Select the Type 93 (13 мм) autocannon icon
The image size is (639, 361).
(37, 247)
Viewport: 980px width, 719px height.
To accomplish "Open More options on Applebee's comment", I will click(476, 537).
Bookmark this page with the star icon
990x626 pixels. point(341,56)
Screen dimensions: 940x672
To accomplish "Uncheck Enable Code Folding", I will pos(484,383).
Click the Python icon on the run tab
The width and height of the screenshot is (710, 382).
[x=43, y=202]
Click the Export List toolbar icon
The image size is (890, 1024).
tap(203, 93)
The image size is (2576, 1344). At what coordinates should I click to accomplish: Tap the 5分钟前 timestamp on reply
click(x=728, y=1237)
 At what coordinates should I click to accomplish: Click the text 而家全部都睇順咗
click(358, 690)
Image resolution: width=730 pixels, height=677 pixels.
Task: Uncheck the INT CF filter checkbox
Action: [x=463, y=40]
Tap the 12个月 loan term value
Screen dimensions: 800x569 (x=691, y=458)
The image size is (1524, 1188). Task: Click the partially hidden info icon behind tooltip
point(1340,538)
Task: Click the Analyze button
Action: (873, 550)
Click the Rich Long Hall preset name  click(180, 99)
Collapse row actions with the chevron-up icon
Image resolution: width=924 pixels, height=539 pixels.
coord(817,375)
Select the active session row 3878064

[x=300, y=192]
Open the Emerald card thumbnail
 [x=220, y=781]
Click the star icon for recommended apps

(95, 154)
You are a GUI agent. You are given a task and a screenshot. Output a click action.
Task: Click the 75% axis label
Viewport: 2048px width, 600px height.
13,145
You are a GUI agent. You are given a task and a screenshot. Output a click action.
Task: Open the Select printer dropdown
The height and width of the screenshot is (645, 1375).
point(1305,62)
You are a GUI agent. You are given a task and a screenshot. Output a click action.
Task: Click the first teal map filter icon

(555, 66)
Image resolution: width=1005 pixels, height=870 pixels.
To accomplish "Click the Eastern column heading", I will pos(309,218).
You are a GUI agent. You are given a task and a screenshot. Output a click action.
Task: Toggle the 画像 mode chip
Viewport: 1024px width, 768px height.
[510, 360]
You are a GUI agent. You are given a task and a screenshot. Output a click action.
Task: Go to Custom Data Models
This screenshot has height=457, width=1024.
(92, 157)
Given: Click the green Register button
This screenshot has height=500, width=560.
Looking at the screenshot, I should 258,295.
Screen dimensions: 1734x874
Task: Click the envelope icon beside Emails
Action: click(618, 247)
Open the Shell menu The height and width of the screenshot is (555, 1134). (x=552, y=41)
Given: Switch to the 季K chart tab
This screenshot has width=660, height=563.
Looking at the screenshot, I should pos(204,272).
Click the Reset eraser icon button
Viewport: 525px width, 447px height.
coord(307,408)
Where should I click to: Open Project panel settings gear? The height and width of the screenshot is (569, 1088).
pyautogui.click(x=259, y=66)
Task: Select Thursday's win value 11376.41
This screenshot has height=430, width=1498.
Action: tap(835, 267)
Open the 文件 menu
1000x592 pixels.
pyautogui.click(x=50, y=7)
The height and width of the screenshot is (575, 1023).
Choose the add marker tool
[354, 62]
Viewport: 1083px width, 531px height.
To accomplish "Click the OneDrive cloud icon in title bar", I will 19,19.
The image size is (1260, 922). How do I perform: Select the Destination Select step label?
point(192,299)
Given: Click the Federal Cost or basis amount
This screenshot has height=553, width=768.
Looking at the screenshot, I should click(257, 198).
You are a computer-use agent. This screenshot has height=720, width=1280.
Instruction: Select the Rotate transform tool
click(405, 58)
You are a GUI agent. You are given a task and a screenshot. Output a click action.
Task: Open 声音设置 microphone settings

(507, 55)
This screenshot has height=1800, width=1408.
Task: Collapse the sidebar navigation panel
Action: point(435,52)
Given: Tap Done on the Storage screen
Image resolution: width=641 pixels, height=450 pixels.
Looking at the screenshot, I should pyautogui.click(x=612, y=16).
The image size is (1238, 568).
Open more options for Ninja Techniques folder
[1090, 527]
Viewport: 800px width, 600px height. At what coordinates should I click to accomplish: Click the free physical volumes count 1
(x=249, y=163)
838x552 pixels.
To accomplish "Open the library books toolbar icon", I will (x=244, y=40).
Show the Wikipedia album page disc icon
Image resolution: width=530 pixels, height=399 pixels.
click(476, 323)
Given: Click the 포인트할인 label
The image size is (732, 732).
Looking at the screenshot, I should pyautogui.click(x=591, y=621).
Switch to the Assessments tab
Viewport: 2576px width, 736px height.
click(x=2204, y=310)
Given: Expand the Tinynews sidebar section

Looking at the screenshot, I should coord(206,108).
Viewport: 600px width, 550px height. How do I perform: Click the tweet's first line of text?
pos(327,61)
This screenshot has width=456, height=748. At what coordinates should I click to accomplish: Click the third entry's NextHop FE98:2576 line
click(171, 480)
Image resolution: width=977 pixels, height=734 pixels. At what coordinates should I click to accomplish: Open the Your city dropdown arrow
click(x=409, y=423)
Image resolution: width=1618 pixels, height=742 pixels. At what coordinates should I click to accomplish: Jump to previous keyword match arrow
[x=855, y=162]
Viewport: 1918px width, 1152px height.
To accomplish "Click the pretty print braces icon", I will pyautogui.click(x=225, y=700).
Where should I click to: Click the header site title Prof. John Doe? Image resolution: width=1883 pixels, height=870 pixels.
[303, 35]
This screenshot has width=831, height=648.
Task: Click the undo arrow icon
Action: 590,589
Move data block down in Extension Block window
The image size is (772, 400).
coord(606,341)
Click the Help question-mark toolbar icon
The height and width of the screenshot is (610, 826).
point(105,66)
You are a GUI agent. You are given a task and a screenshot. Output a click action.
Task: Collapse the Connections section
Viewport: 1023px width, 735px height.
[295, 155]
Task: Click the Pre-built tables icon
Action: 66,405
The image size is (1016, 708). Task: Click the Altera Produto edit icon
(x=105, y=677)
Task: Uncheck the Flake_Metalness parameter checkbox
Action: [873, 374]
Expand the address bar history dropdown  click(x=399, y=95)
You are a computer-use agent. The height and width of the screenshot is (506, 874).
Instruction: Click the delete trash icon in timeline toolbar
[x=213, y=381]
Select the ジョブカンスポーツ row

**Exercise details**
The word "computer" appears in some of the lines above. Copy those lines.

**Answer to the problem**
You are a computer-use agent. This screenshot has height=720, width=1280.
You are a computer-use agent. The height and width of the screenshot is (506, 874).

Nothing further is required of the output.